● **BLOQUE DE TEXTO**:
/---

Un genio.
Existe un hábito de la mente que está hoy tan extendido que afecta nuestro pensamiento en casi todo tema, pero al que no se le ha dado todavía un nombre. Como su más cercano equivalente que existe he escogido la palabra “nacionalismo”, pero como se verá en un momento no estoy usándola en el sentido ordinario, sencillamente porque la emoción de la que hablo no siempre se refiere a lo que se conoce como nación –esto es, una raza determinada o un área geográfica. Puede aplicarse a una iglesia o clase, o puede trabajar en un sentido meramente negativo, contra algo y sin la necesidad de algún objeto positivo de lealtad.
Por “nacionalismo” quiero referirme primero al hábito de asumir que los seres humanos pueden ser clasificados como insectos y que grupos enteros de millones o decenas de millones de personas pueden razonablemente ser etiquetadas como “buenas” o “malas.” Pero en segundo lugar –y esto es mucho más importante- quiero referirme al hábito de identificarse uno mismo con una determinada nación u otra unidad, colocándola más allá del bien y del mal y reconociendo no otro deber que el de apoyar sus intereses. El nacionalismo no debe ser confundido con el patriotismo. Ambos términos son normalmente usados de forma tan vaga que cualquier definición está sujeta a cuestionamiento, pero uno debe diferenciar entre ellas, pues encierran dos ideas distintas y hasta opuestas. Por “patriotismo” me refiero a la devoción a un lugar en particular y a un particular estilo de vida, los cuales uno cree que son los mejores del mundo pero sin tener la menor intención de forzarlo a los demás. El patriotismo es por naturaleza defensivo, tanto militarmente como culturalmente. El nacionalismo, por otro lado, es inseparable del deseo de poder. El propósito perdurable de todo nacionalista es el de asegurar más poder y prestigio, no para sí mismo sino para la nación u otra unidad a la cual ha decidido someter su propia individualidad.

\---

● **ENUNCIADO 1**:
Edita el pasaje del texto sobre el nacionalismo que comienza con las palabras "Existe un hábito" y acaba con "positivo de lealtad.", reemplazando "emoción" por "sensación".
● **ENUNCIADO 2**:
Traduce al inglés esta oración del texto sobre el nacionalismo: "El patriotismo es por naturaleza defensivo, tanto militarmente como culturalmente."
El listado proviene de otra fuente distinta.

● **LISTADO PROPORCIONADO**:
/---

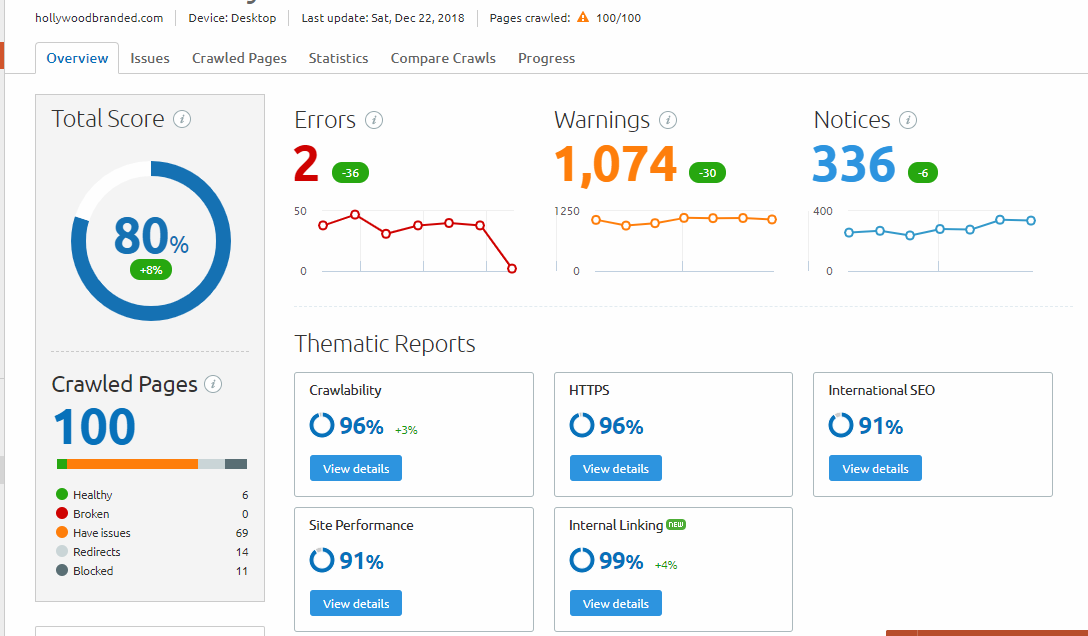Click the info icon beside Total Score
Screen dimensions: 1088x636
[182, 119]
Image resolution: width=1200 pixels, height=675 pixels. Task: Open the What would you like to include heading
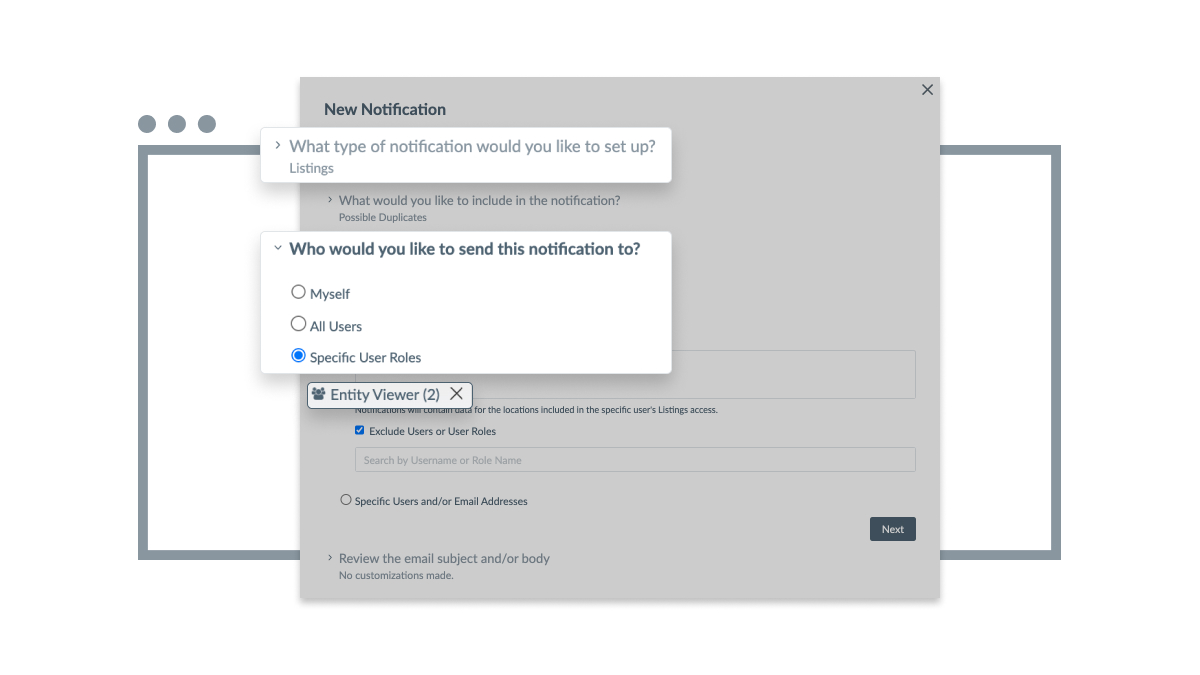point(479,200)
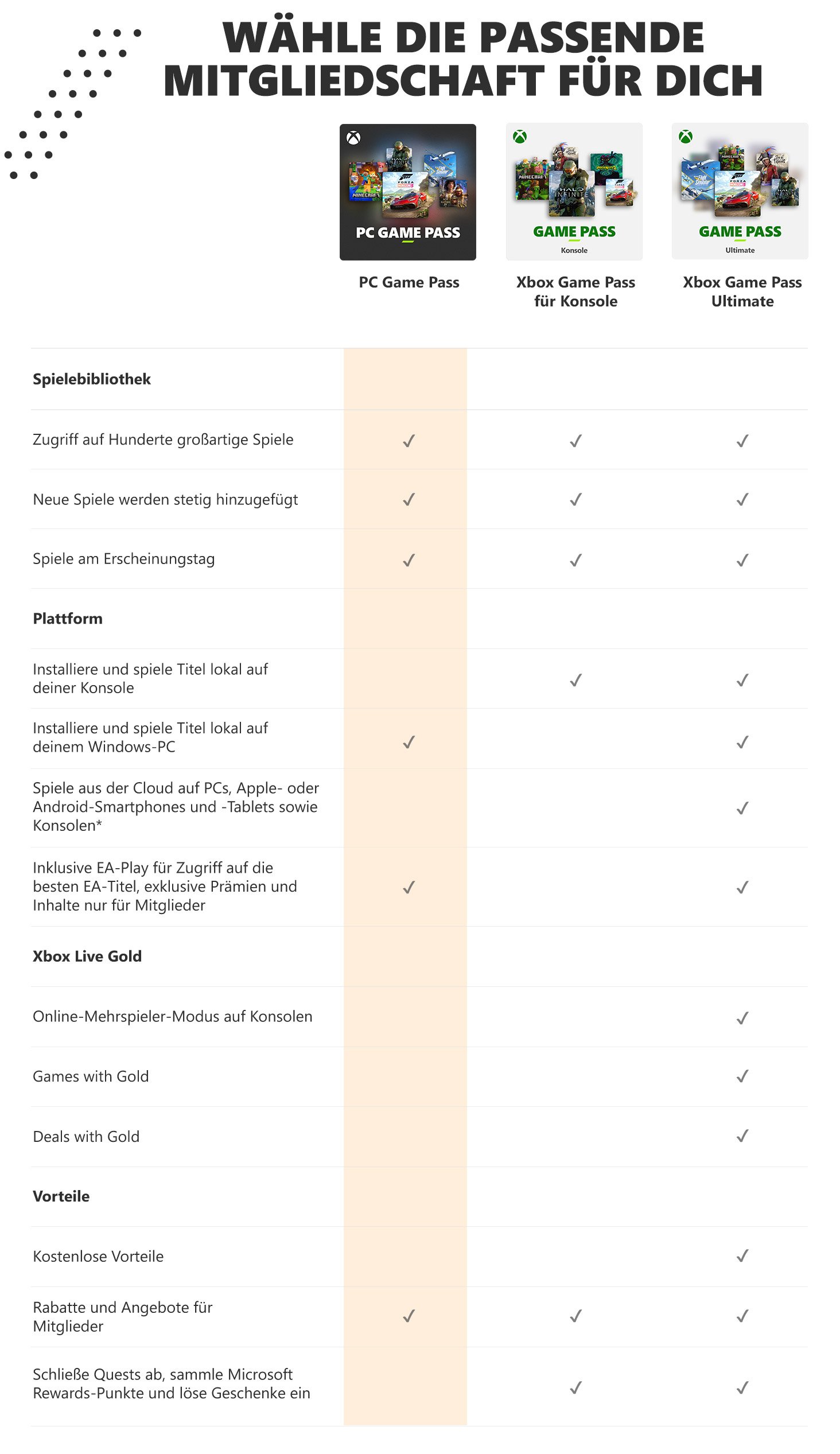Select the Spielebibliothek section header
The height and width of the screenshot is (1454, 840).
point(92,379)
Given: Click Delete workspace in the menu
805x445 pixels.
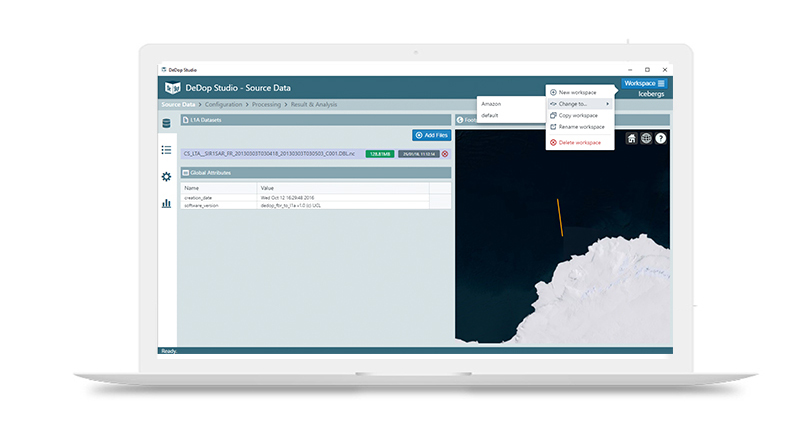Looking at the screenshot, I should (580, 143).
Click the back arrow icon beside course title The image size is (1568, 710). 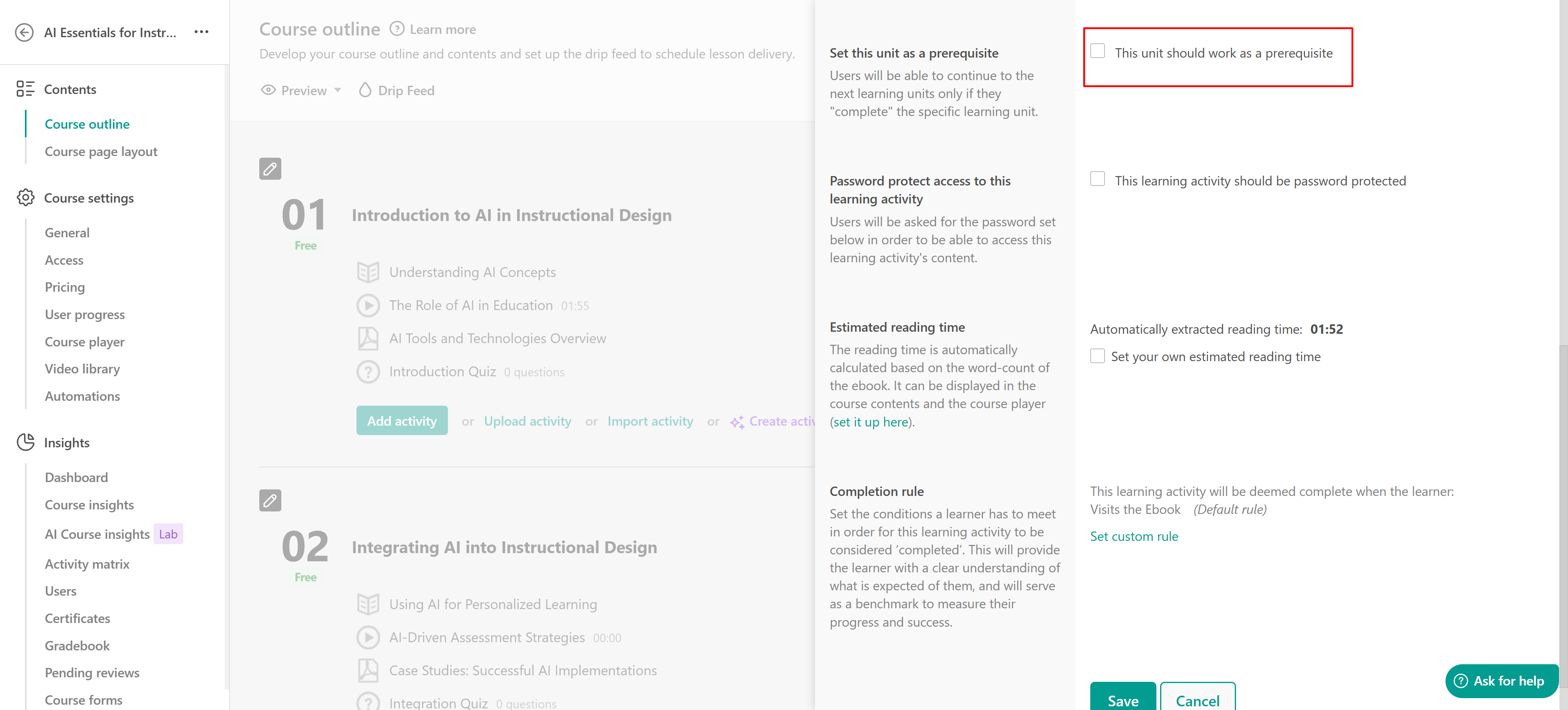pos(24,32)
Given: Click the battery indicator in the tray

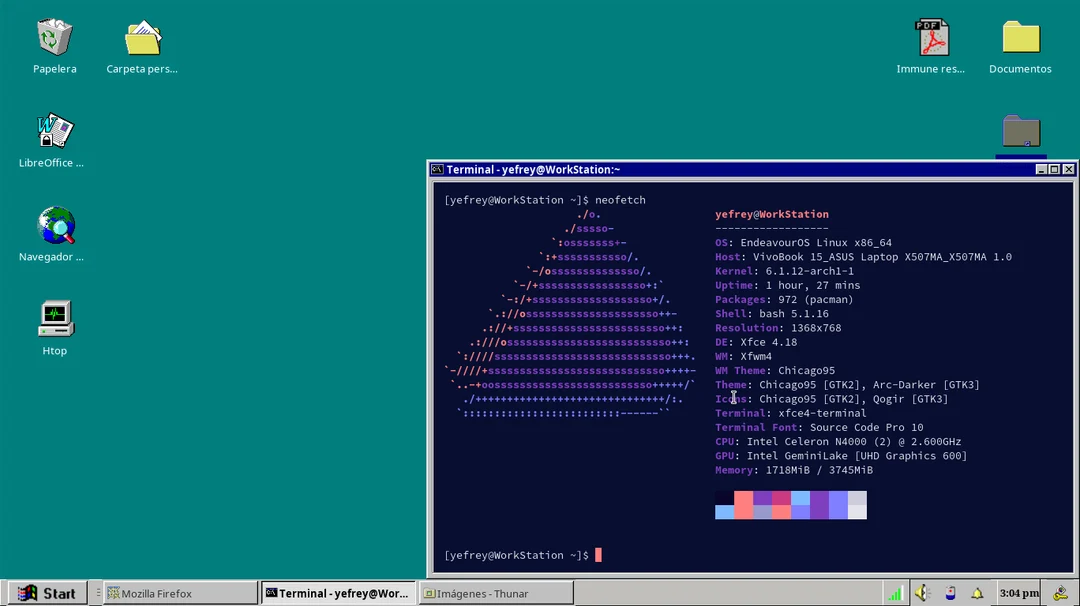Looking at the screenshot, I should (952, 592).
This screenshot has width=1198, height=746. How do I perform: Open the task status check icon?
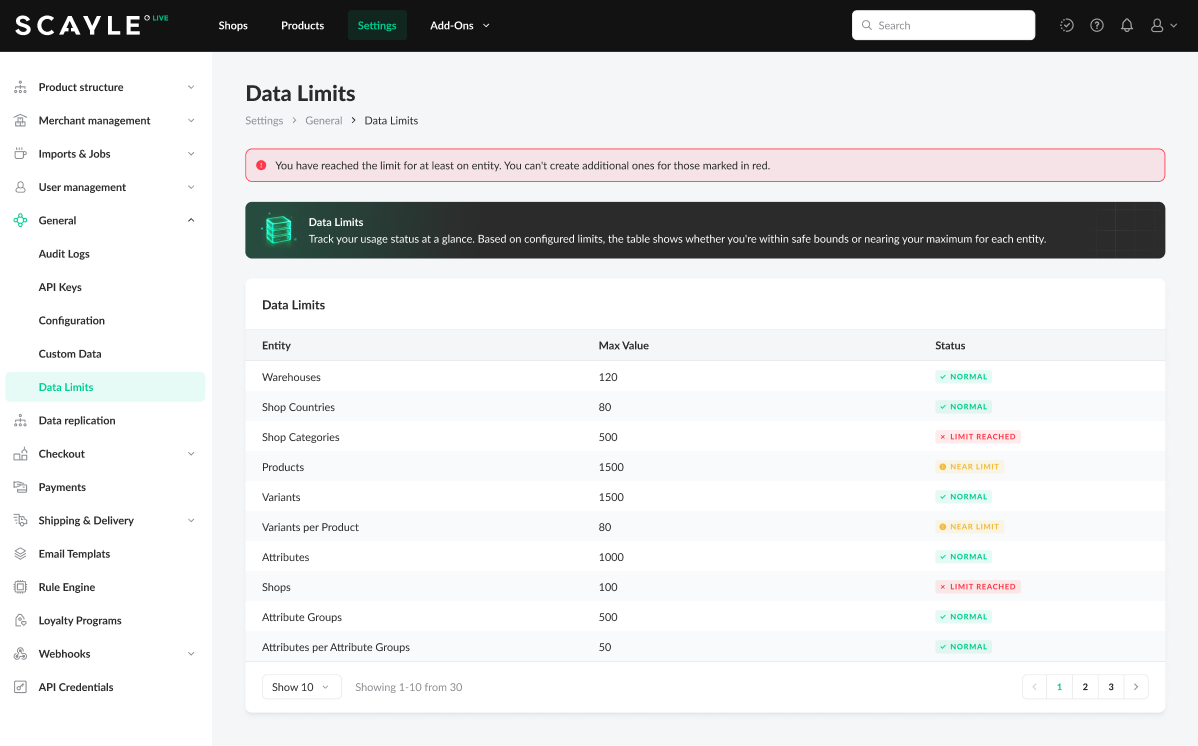pos(1067,26)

\---

● **SOLUCIÓN COMPLETA 1**:
Existe un hábito de la mente que está hoy tan extendido que afecta nuestro pensamiento en casi todo tema, pero al que no se le ha dado todavía un nombre. Como su más cercano equivalente que existe he escogido la palabra “nacionalismo”, pero como se verá en un momento no estoy usándola en el sentido ordinario, sencillamente porque la sensación de la que hablo no siempre se refiere a lo que se conoce como nación –esto es, una raza determinada o un área geográfica. Puede aplicarse a una iglesia o clase, o puede trabajar en un sentido meramente negativo, contra algo y sin la necesidad de algún objeto positivo de lealtad.

● **SOLUCIÓN COMPLETA 2**:
Patriotism is by nature defensive, both militarily and culturally.